Shopping for a Fiat? Step into a virtual one in your home

A demonstration of Google's Project Tango augmented reality system paints a picture of the "future of the dealership."


By moving around the tablet in any direction, you can see the Fiat 500 at any angle, including from the inside.

Andrew Hoyle/CNET

Car dealerships can be a stressful.

Sure, it's a chance for you to get an up-close-and-personal look at your next potential ride, but then there are the salesmen to contend with. Maybe you just want to check out the vehicle in peace.

Augmented reality, which superimposes digital images on top of the real world, aims to cut out the dealership by giving you a virtual representation of a Fiat 500 that you can walk around, get inside and customize with different colors and rims -- all with a phone. The demonstration, shown off at the Mobile World Congress trade show in Barcelona, was created by consulting firm Accenture in partnership with Google, which has been working on the technology through its "Project Tango" initiative, and Fiat.
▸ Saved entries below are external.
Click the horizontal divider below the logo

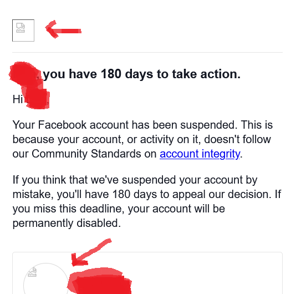click(147, 52)
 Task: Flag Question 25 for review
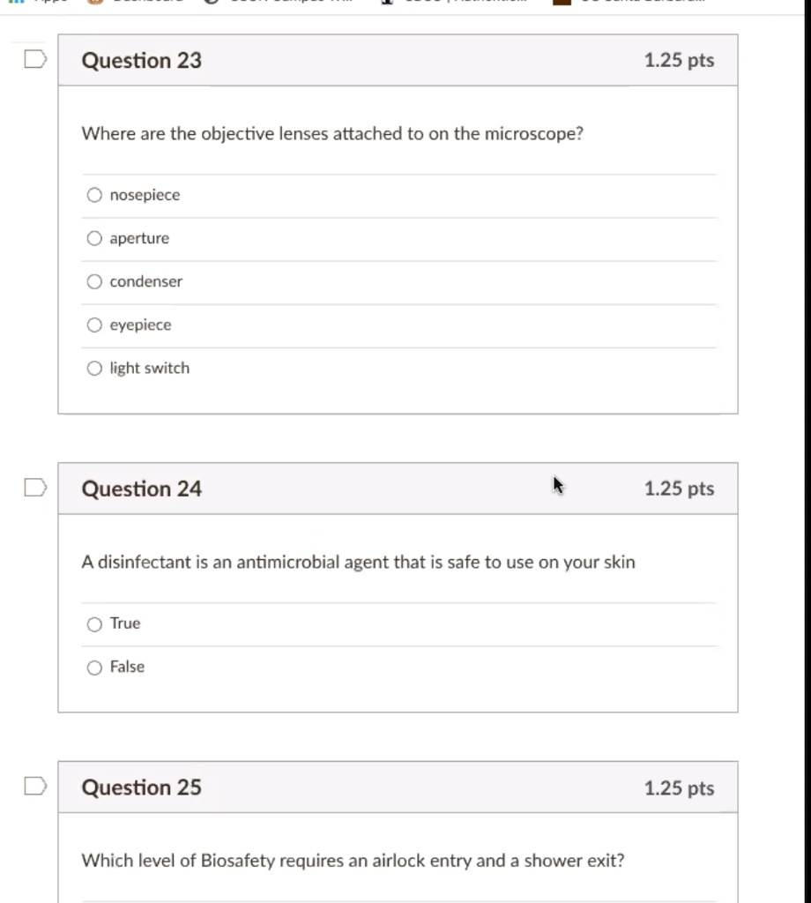[34, 787]
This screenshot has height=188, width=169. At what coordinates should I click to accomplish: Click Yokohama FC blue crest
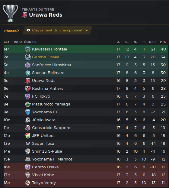tap(28, 112)
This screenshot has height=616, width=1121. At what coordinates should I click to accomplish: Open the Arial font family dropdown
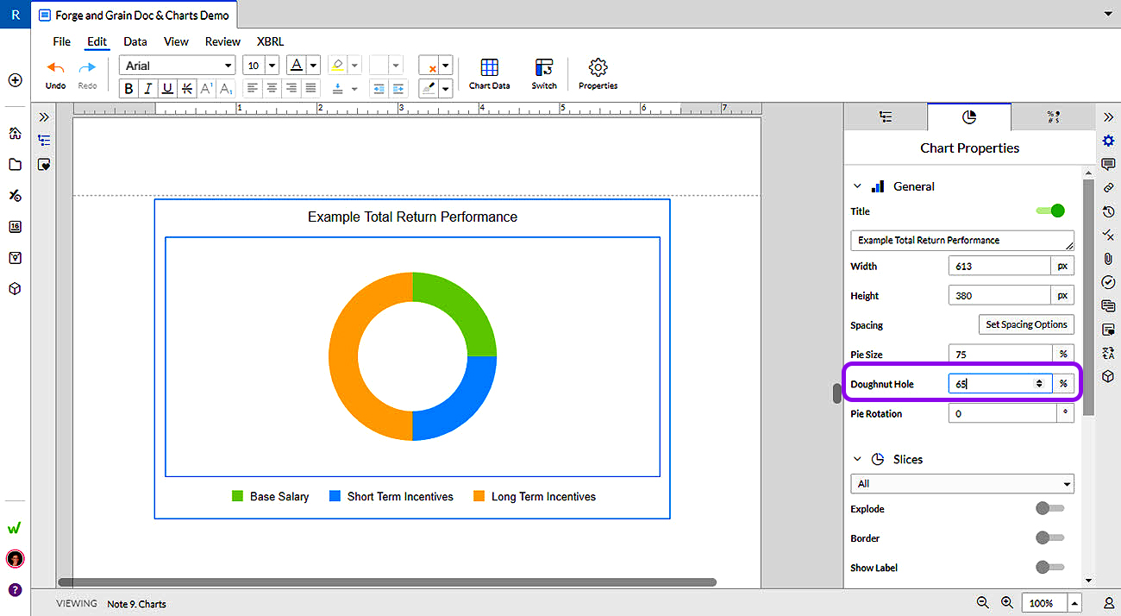coord(178,66)
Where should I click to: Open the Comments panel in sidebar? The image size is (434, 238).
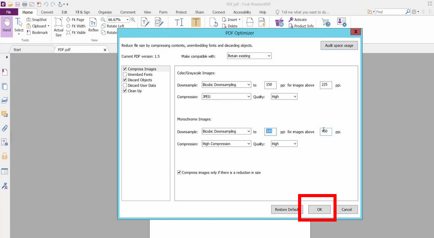(5, 115)
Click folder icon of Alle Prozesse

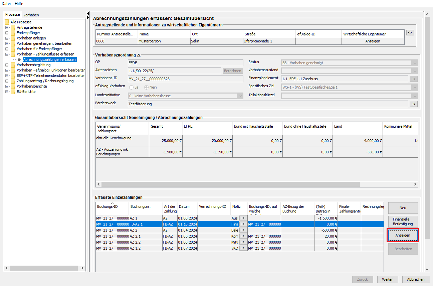pos(7,22)
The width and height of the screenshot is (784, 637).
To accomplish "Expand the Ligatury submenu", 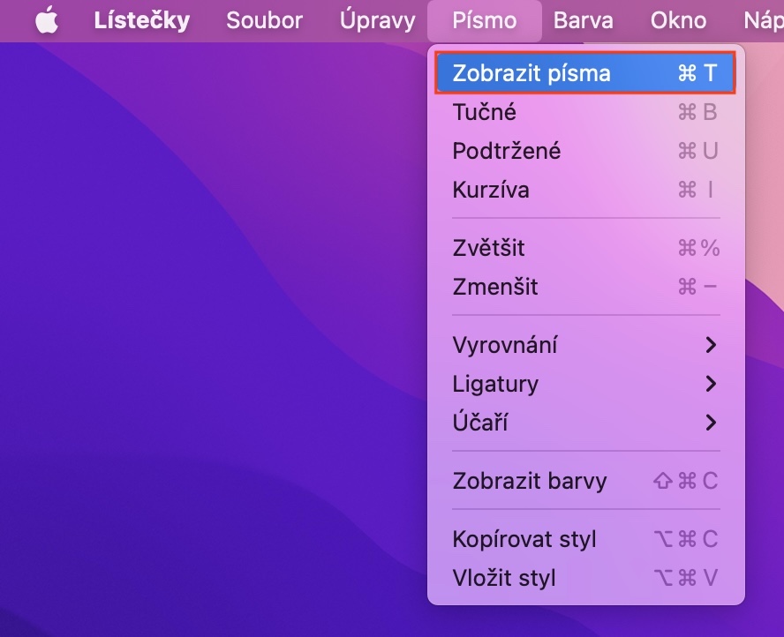I will pyautogui.click(x=495, y=384).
It's the latest example of augmented reality, which is in vogue thanks to the backing of heavy tech hitters such as Google and Microsoft. While Microsoft has its unique HoloLens headset, Google has opted to push this technology to phones, with the first Project Tango-enabled phone coming from Lenovo this summer in an effort to drive it mainstream. Unlike virtual reality, which completely immerses you in a world that surrounds you, augmented reality blends the digital and physical worlds together.

In the case of Fiat, you'll be able to pull up a full-scale Fiat 500 on the screen of your Project Tango device (because the phone isn't out yet, I used the tablet-sized Google development kit). The technology, which senses your motion and location, allows you to move your screen up and down to view the car at different angle.

Walk a few steps forward, and you can get into the car to check out the interior of the highly detailed 3D imagery. Look up at the windshield and you'll see the real world again. You can even tap on the radio to play music (you'll be able to honk the horn in a future release).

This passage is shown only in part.